** Exercise prompt **
Once the line containing "Image resolution: width=1568" is found in the records below, return it and each following line exactly, up to and including the line containing "Expand the Control", and nothing else.

Start of Records for the task

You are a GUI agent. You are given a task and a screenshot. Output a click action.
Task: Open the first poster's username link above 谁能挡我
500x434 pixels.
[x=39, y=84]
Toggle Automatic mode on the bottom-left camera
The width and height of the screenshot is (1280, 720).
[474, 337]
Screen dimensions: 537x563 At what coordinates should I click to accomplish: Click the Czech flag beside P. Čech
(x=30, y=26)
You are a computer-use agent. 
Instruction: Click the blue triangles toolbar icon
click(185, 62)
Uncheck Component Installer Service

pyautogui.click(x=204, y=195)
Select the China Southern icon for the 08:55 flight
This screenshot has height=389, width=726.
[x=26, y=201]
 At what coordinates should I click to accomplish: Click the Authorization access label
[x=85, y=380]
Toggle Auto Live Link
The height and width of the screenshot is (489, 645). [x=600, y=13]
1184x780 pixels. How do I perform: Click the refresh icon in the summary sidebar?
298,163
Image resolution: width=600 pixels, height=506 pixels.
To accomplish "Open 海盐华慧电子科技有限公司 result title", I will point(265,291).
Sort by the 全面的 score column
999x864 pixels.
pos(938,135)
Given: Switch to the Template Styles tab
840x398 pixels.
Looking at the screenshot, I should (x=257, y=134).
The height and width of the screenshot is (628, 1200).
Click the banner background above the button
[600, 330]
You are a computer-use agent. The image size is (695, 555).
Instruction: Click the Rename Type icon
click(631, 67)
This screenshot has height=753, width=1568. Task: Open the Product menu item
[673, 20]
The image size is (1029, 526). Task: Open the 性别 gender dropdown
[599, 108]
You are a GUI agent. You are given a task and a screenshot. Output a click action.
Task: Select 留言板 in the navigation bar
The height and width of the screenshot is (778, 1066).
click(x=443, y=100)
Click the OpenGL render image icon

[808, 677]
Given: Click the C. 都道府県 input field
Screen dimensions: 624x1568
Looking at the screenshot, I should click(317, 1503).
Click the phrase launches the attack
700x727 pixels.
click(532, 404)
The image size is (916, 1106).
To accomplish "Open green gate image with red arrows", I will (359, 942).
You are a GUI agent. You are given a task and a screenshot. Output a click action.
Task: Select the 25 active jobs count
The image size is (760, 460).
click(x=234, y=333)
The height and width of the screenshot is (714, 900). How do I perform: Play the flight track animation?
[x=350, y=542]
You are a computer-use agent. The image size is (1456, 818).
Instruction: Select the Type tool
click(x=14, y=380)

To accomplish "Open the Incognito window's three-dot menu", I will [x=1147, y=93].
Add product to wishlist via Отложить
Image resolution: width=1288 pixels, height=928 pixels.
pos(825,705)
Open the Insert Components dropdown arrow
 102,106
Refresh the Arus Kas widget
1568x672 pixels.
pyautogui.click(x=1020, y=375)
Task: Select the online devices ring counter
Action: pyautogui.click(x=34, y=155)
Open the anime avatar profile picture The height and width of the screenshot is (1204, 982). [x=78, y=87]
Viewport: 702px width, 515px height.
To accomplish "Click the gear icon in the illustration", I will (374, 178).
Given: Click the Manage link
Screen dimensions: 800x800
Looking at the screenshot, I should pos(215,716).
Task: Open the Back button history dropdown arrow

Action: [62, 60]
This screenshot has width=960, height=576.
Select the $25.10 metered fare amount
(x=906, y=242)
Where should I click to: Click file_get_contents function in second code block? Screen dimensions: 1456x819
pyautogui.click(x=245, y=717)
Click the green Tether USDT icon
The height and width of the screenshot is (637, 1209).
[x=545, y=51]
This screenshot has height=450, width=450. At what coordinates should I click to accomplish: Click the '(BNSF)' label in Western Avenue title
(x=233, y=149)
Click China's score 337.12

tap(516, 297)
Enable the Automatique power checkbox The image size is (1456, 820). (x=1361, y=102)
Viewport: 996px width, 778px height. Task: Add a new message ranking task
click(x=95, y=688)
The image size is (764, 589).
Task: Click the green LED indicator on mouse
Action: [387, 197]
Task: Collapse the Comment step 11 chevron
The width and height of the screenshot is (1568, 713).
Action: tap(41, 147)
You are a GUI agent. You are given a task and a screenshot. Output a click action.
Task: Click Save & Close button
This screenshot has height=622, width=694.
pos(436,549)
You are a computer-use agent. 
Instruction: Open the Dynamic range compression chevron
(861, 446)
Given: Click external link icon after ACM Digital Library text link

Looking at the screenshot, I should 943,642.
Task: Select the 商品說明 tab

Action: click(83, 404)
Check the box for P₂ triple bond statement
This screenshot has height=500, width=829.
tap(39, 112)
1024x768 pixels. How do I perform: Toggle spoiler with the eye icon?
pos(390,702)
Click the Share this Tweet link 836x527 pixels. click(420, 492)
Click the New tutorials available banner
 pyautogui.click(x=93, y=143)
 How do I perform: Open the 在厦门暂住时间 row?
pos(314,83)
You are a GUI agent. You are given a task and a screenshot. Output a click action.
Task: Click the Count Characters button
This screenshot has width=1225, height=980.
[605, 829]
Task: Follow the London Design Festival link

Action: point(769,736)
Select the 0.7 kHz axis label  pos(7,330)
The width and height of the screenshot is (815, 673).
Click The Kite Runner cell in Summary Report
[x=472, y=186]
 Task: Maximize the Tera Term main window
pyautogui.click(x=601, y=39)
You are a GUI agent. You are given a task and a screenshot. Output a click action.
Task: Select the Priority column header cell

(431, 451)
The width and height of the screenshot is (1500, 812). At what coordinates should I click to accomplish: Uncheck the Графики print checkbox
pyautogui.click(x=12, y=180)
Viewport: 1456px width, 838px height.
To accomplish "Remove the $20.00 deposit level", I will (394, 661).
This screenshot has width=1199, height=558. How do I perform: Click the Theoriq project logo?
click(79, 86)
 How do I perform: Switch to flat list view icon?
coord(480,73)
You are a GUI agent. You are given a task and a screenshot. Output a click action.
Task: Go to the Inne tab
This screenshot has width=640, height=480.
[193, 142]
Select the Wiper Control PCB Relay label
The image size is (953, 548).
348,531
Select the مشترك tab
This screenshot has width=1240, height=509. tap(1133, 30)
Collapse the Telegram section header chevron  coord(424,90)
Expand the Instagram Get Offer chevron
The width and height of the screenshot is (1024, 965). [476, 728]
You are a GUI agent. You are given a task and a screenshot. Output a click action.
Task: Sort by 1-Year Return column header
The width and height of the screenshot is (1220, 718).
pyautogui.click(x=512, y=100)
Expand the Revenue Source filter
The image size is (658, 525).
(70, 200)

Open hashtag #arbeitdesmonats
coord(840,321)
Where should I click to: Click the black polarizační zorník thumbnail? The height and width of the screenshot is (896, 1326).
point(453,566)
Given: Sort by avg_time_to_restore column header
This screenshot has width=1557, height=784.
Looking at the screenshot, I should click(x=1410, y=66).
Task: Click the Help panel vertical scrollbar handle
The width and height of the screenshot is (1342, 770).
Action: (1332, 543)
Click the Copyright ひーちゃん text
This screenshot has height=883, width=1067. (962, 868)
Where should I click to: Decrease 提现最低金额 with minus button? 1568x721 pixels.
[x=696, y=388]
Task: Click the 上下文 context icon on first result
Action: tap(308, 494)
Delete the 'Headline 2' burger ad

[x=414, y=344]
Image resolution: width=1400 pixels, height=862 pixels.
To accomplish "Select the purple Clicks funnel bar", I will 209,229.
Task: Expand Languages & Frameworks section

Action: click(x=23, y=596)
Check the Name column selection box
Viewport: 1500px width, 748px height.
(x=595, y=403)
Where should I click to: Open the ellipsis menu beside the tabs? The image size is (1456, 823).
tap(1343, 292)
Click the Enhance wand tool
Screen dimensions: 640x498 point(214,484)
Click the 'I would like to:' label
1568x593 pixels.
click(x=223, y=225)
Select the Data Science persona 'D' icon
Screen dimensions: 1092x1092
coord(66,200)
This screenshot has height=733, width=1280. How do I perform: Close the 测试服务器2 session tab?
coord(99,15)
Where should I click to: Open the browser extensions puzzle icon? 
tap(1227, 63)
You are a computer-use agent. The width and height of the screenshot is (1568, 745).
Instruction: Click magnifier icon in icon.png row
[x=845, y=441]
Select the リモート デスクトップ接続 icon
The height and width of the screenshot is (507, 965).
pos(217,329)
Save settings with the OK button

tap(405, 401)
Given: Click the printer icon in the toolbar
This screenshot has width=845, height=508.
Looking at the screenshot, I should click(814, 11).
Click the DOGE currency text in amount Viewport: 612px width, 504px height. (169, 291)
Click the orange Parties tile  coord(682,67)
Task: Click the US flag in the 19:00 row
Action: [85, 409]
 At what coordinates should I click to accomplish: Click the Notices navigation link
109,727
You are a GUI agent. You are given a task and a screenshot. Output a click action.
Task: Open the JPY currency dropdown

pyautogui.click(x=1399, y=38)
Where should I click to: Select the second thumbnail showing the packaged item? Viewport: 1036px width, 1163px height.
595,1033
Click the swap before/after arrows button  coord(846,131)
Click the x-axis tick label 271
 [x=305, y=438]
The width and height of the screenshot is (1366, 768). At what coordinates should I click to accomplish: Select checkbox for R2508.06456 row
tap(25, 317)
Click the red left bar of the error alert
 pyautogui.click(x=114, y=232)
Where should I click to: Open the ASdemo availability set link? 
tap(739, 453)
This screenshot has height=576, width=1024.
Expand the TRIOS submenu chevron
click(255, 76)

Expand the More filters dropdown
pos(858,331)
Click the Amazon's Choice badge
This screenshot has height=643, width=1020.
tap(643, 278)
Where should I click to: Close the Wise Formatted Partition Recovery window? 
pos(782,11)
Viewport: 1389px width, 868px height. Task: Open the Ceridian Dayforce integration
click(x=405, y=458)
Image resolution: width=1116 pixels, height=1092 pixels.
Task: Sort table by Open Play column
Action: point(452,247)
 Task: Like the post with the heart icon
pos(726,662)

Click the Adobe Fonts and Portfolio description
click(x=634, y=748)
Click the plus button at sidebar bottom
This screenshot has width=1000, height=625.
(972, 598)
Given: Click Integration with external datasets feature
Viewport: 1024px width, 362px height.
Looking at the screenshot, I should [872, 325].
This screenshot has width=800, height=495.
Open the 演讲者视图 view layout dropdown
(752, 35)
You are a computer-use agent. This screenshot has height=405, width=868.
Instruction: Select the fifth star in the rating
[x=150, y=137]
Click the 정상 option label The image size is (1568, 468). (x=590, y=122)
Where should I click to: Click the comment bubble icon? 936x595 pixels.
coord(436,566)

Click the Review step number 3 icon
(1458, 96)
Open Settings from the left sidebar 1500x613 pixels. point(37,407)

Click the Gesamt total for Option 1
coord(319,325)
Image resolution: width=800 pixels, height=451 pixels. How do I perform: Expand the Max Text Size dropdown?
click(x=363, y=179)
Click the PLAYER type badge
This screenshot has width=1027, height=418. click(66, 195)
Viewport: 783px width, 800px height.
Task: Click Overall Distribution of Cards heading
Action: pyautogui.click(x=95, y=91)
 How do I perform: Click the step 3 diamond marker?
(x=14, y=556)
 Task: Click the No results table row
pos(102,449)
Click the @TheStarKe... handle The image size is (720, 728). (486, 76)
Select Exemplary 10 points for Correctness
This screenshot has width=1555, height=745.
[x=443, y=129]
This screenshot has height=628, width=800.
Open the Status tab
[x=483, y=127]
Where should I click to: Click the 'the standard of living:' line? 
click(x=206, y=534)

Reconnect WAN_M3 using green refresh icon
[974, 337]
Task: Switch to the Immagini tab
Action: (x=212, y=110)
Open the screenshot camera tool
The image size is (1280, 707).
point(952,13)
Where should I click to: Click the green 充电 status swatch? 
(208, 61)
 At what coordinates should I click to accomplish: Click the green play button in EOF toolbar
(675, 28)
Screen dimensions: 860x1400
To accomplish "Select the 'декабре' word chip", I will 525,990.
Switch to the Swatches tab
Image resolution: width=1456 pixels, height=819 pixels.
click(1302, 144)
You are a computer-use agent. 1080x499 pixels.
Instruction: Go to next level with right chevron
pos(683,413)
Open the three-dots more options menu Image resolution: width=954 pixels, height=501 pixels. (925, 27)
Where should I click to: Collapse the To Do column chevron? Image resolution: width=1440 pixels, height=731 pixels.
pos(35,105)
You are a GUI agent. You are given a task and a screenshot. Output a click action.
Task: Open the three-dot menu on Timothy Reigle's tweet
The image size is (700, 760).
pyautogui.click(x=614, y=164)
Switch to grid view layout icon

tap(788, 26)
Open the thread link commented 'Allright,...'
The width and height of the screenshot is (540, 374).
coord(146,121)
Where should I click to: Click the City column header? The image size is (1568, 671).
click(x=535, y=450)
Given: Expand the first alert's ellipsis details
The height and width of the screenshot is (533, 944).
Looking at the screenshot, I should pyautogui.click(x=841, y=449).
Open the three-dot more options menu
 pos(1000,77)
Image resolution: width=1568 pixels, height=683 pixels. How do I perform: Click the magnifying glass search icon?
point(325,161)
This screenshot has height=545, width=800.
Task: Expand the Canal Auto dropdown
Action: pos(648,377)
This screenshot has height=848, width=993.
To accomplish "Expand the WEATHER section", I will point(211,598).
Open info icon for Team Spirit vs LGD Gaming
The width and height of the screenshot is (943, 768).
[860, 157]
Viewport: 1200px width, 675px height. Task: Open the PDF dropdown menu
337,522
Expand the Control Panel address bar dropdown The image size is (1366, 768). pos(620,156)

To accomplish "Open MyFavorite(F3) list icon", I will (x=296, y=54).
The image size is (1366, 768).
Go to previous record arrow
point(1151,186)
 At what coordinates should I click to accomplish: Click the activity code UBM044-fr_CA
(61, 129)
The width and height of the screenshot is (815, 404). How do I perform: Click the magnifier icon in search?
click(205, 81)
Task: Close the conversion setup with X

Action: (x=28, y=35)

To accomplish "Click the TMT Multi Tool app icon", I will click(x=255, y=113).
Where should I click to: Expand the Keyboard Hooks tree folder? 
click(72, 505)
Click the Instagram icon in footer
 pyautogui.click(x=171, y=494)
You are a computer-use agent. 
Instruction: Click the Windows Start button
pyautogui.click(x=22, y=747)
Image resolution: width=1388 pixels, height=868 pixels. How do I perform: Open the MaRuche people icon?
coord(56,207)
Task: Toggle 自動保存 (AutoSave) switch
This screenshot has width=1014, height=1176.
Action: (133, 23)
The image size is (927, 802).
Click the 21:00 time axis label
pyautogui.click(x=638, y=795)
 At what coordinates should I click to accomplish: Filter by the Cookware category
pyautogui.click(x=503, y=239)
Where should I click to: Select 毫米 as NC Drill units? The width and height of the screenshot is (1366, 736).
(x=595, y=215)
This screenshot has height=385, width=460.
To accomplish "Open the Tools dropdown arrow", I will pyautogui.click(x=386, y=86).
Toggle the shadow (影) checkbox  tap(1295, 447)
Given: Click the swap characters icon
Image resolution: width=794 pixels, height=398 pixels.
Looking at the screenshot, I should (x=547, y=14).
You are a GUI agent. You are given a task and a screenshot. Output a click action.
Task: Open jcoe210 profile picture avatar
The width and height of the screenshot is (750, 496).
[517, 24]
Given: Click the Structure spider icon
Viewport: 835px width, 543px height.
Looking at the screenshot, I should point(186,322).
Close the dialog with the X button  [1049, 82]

End of Records for the task

** Written reply **
Image resolution: width=1568 pixels, height=683 pixels. How do I perform: Click the magnifying glass search icon?
point(325,161)
This screenshot has height=545, width=800.
Task: Expand the Canal Auto dropdown
Action: pos(648,377)
This screenshot has height=848, width=993.
To accomplish "Expand the WEATHER section", I will point(211,598).
Open info icon for Team Spirit vs LGD Gaming
The width and height of the screenshot is (943, 768).
[860, 157]
Viewport: 1200px width, 675px height. Task: Open the PDF dropdown menu
337,522
Expand the Control Panel address bar dropdown The image size is (1366, 768). pos(620,156)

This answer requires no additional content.